QUOTED TEXT:

In Forth, the equivalent of the function or procedure is the definition and parameters are implicitly passed between definitions using a shared stack that is visible to the programmer. Although Forth does support variables, the existence of the stack means that they are used far less often than in most other programming languages. When the text interpreter encounters a number, it will place (push) it on the stack. There are several stacks (the actual number is implementation-dependent ...) and the particular stack used for any operation is implied unambiguously by the operation being performed. The stack used for all integer operations is called the data stack and, since this is the stack used most commonly, references to “the data stack” are often abbreviated to “the stack”.
The stacks have a last-in, first-out (LIFO) organisation. If you type:
1 2 3<RET> ok
Then this instructs the text interpreter to placed three numbers on the (data) stack. An analogy for the behaviour of the stack is to take a pack of playing cards and deal out the ace (1), 2 and 3 into a pile on the table. The 3 was the last card onto the pile (“last-in”) and if you take a card off the pile then, unless you're prepared to fiddle a bit, the card that you take off will be the 3 (“first-out”). The number that will be first-out of the stack is called the top of stack, which is often abbreviated to TOS.
To understand how parameters are passed in Forth, consider the
behaviour of the definition +
(pronounced “plus”). You will not
be surprised to learn that this definition performs addition. More
precisely, it adds two number together and produces a result. Where does
it get the two numbers from? It takes the top two numbers off the
stack. Where does it place the result? On the stack. You can act-out the
behaviour of +
with your playing cards like this:
If you don't have a pack of cards handy but you do have Forth running,
you can use the definition .s
to show the current state of the stack,
without affecting the stack. Type:
clearstacks 1 2 3<RET> ok .s<RET> <3> 1 2 3 ok
The text interpreter looks up the word clearstacks
and executes
it; it tidies up the stacks and removes any entries that may have been
left on it by earlier examples. The text interpreter pushes each of the
three numbers in turn onto the stack. Finally, the text interpreter
looks up the word .s
and executes it. The effect of executing
.s
is to print the “<3>” (the total number of items on the stack)
followed by a list of all the items on the stack; the item on the far
right-hand side is the TOS.
You can now type:
+ .s<RET> <2> 1 5 ok
which is correct; there are now 2 items on the stack and the result of the addition is 5.
If you're playing with cards, try doing a second addition: pick up the two cards, work out that their sum is 6, shuffle them into the pack, look for a 6 and place that on the table. You now have just one item on the stack. What happens if you try to do a third addition? Pick up the first card, pick up the second card – ah! There is no second card. This is called a stack underflow and consitutes an error. If you try to do the same thing with Forth it often reports an error (probably a Stack Underflow or an Invalid Memory Address error).

WORK TO COMPLETE:
a) In the passage on Forth stacks, what is trying to add when only one item is on the stack called?
b) Please continue the passage on Forth stacks from where it stops.

SOURCE DATA:
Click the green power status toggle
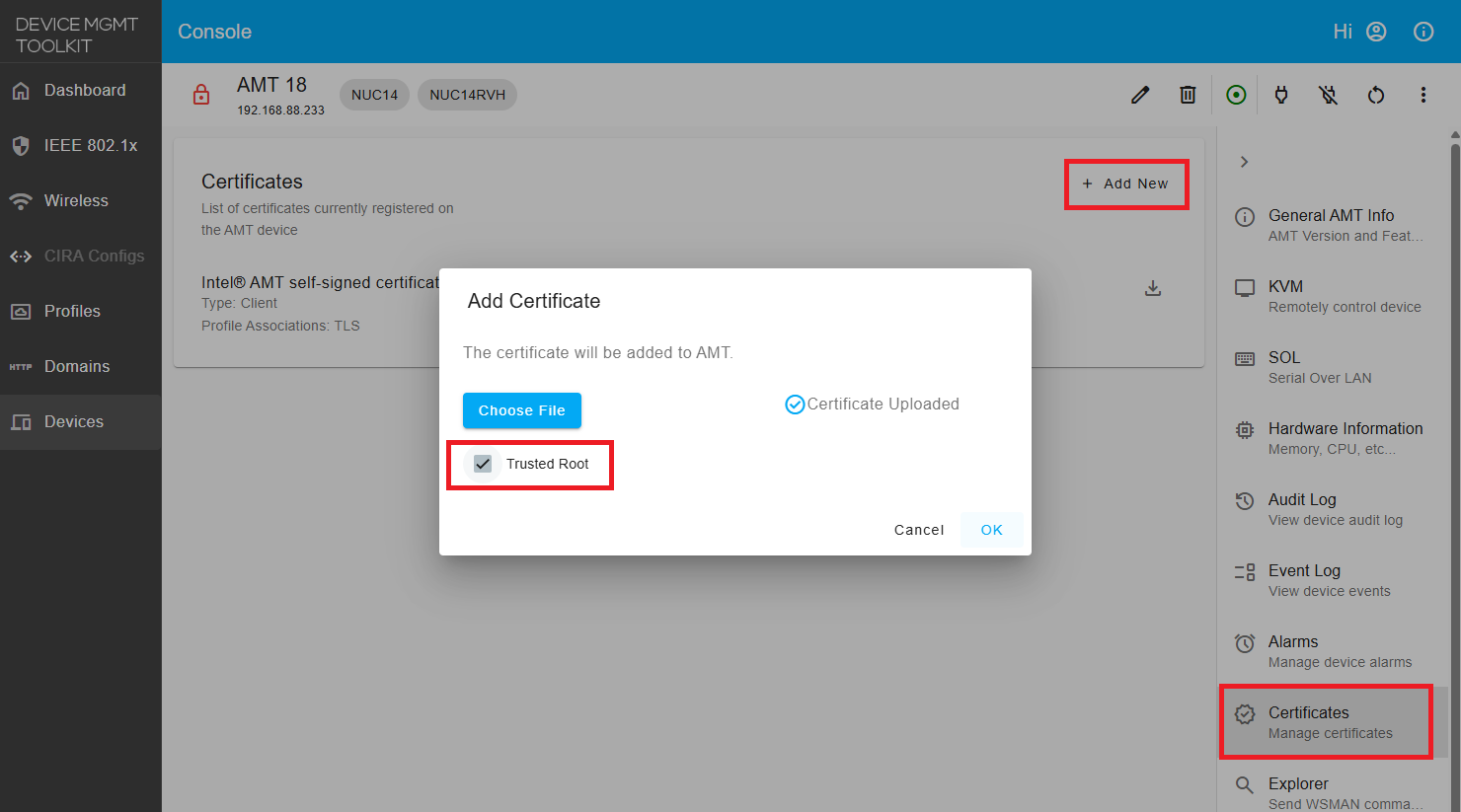The image size is (1461, 812). click(x=1235, y=94)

SOLVED TASKS:
a) A stack underflow.

b)
The opposite situation to a stack underflow is a stack overflow, which simply accepts that there is a finite amount of storage space reserved for the stack. To stretch the playing card analogy, if you had enough packs of cards and you piled the cards up on the table, you would eventually be unable to add another card; you'd hit the ceiling. Gforth allows you to set the maximum size of the stacks. In general, the only time that you will get a stack overflow is because a definition has a bug in it and is generating data on the stack uncontrollably.
There's one final use for the playing card analogy. If you model your stack using a pack of playing cards, the maximum number of items on your stack will be 52 (I assume you didn't use the Joker). The maximum value of any item on the stack is 13 (the King). In fact, the only possible numbers are positive integer numbers 1 through 13; you can't have (for example) 0 or 27 or 3.52 or -2. If you change the way you think about some of the cards, you can accommodate different numbers. For example, you could think of the Jack as representing 0, the Queen as representing -1 and the King as representing -2. Your range remains unchanged (you can still only represent a total of 13 numbers) but the numbers that you can represent are -2 through 10.
In that analogy, the limit was the amount of information that a single stack entry could hold, and Forth has a similar limit. In Forth, the size of a stack entry is called a cell. The actual size of a cell is implementation dependent and affects the maximum value that a stack entry can hold. A Standard Forth provides a cell size of at least 16-bits, and most desktop systems use a cell size of 32-bits.
Forth does not do any type checking for you, so you are free to
manipulate and combine stack items in any way you wish. A convenient way
of treating stack items is as 2's complement signed integers, and that
is what Standard words like +
do. Therefore you can type:
-5 12 + .s<RET> <1> 7 ok
If you use numbers and definitions like +
in order to turn Forth
into a great big pocket calculator, you will realise that it's rather
different from a normal calculator. Rather than typing 2 + 3 = you had
to type 2 3 + (ignore the fact that you had to use .s
to see the
result). The terminology used to describe this difference is to say that
your calculator uses Infix Notation (parameters and operators are
mixed) whilst Forth uses Postfix Notation (parameters and
operators are separate), also called Reverse Polish Notation.
Whilst postfix notation might look confusing to begin with, it has several important advantages:
To examine these claims in more detail, consider these sums:
6 + 5 * 4 = 4 * 5 + 6 =
If you're just learning maths or your maths is very rusty, you will probably come up with the answer 44 for the first and 26 for the second. If you are a bit of a whizz at maths you will remember the convention that multiplication takes precendence over addition, and you'd come up with the answer 26 both times. To explain the answer 26 to someone who got the answer 44, you'd probably rewrite the first sum like this:
6 + (5 * 4) =
If what you really wanted was to perform the addition before the multiplication, you would have to use parentheses to force it.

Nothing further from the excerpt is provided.